Recast the stretch from the line containing "What do you" through the last of the lines below as a Markdown table with the columns n and Line, skipping any blank lines and leaving the pictures out.

[Screenshot grounding data]
▬▬▬

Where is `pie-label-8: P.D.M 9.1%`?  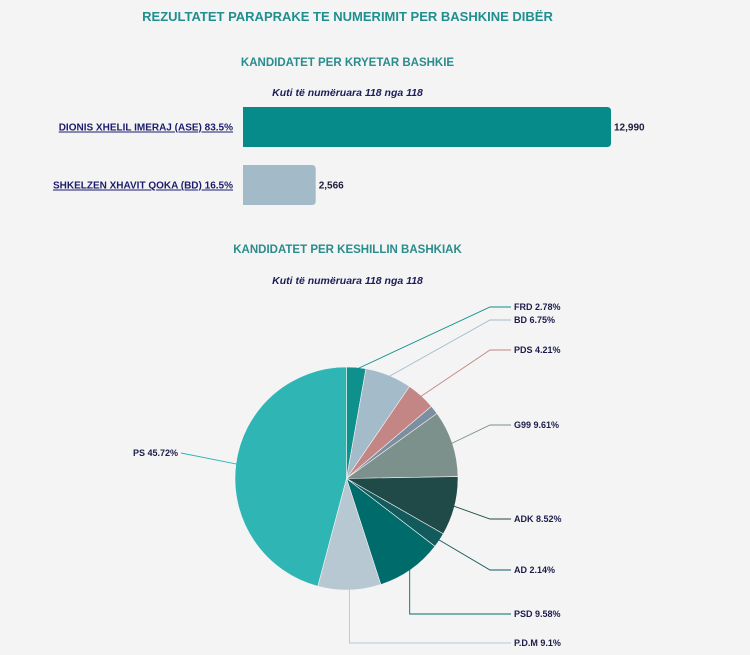 pie-label-8: P.D.M 9.1% is located at coordinates (538, 643).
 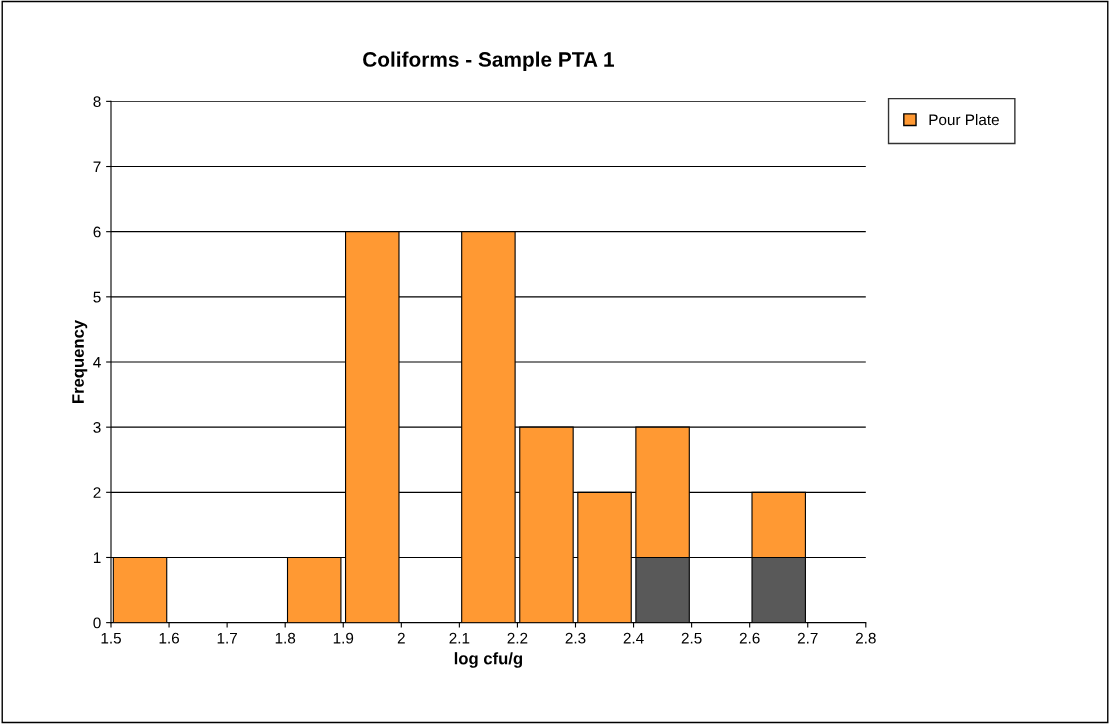 What do you see at coordinates (80, 362) in the screenshot?
I see `y-axis-title: Frequency` at bounding box center [80, 362].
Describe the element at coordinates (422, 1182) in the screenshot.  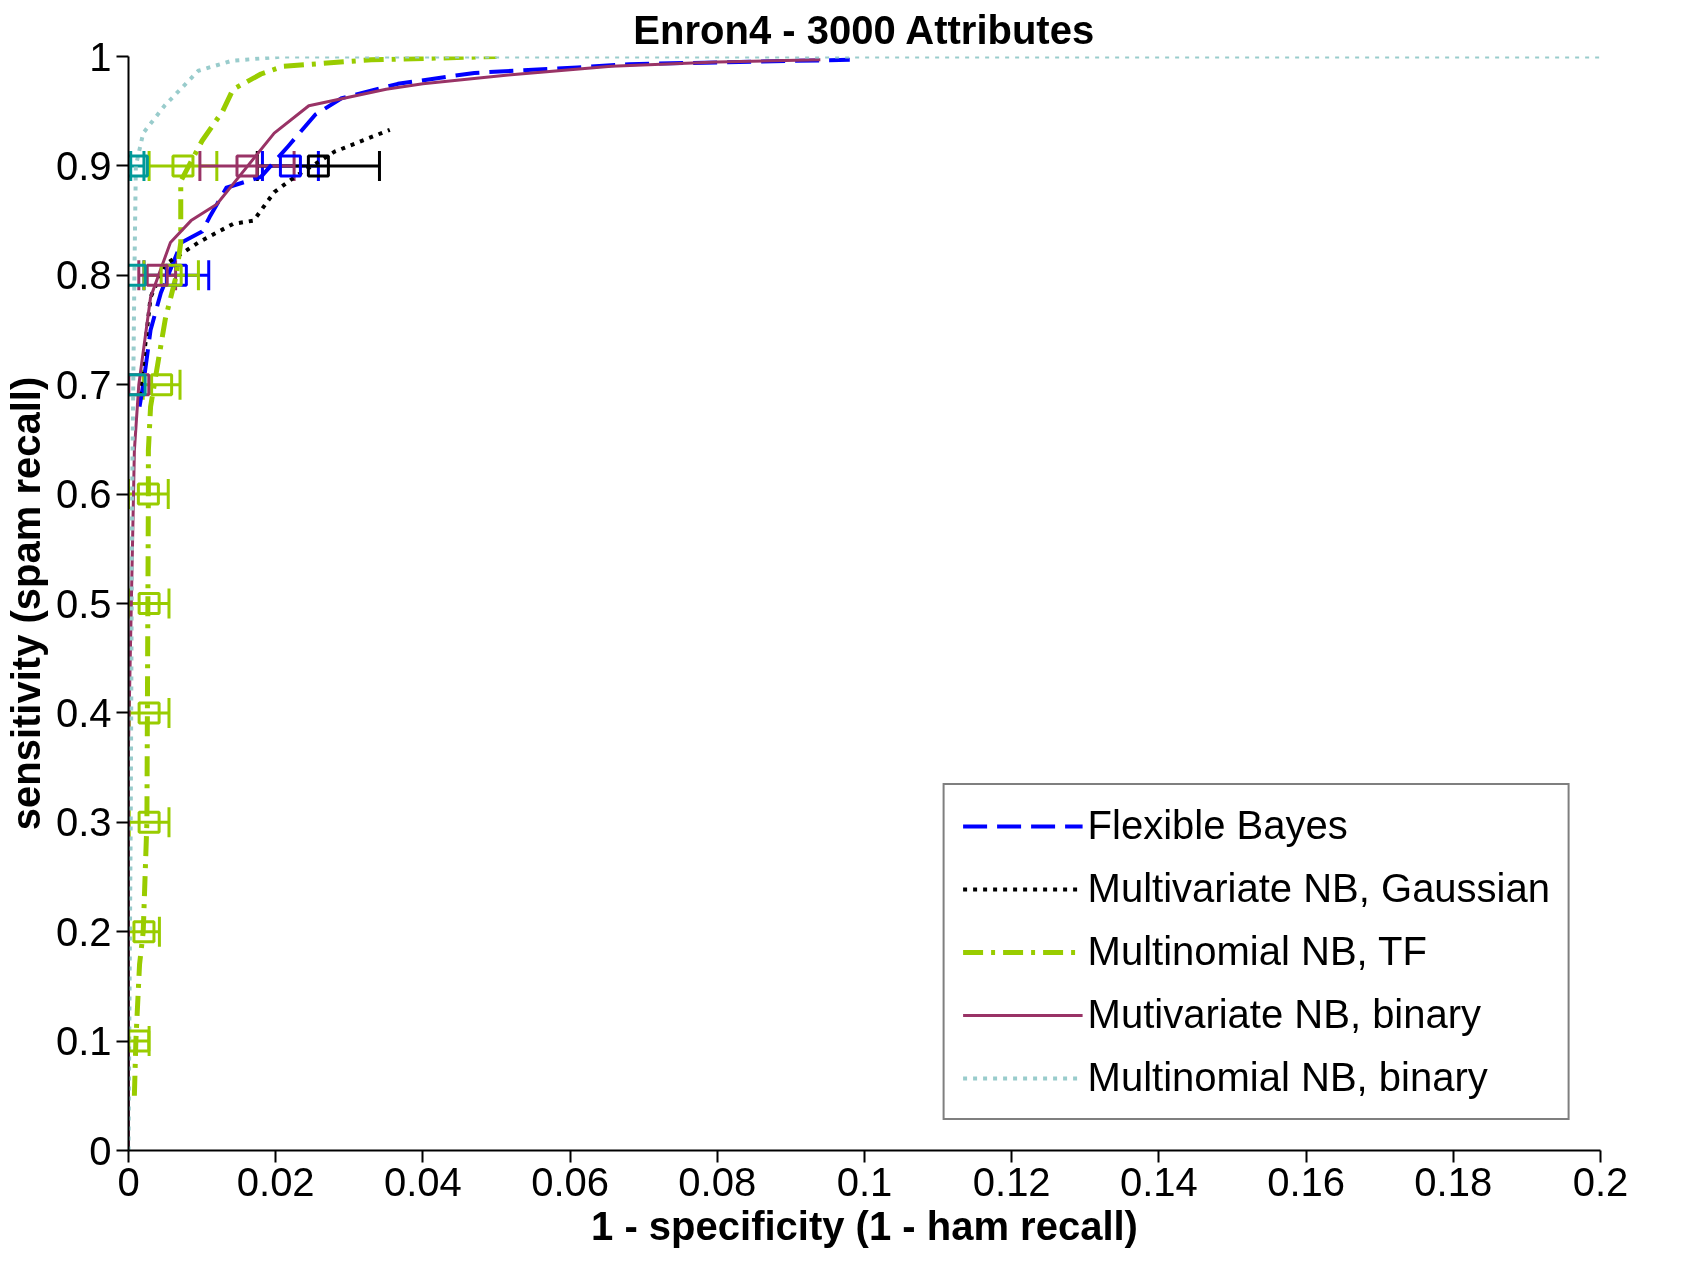
I see `x-tick-label: 0.04` at that location.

▬▬▬

FINISHED EXERCISE:
| n | Line |
|---|---|
| 1 |   What do you see at coordinates (80, 362) in the screenshot? |
| 2 | I see `y-axis-title: Frequency` at bounding box center [80, 362]. |
| 3 | Describe the element at coordinates (422, 1182) in the screenshot.   |
| 4 | I see `x-tick-label: 0.04` at that location. |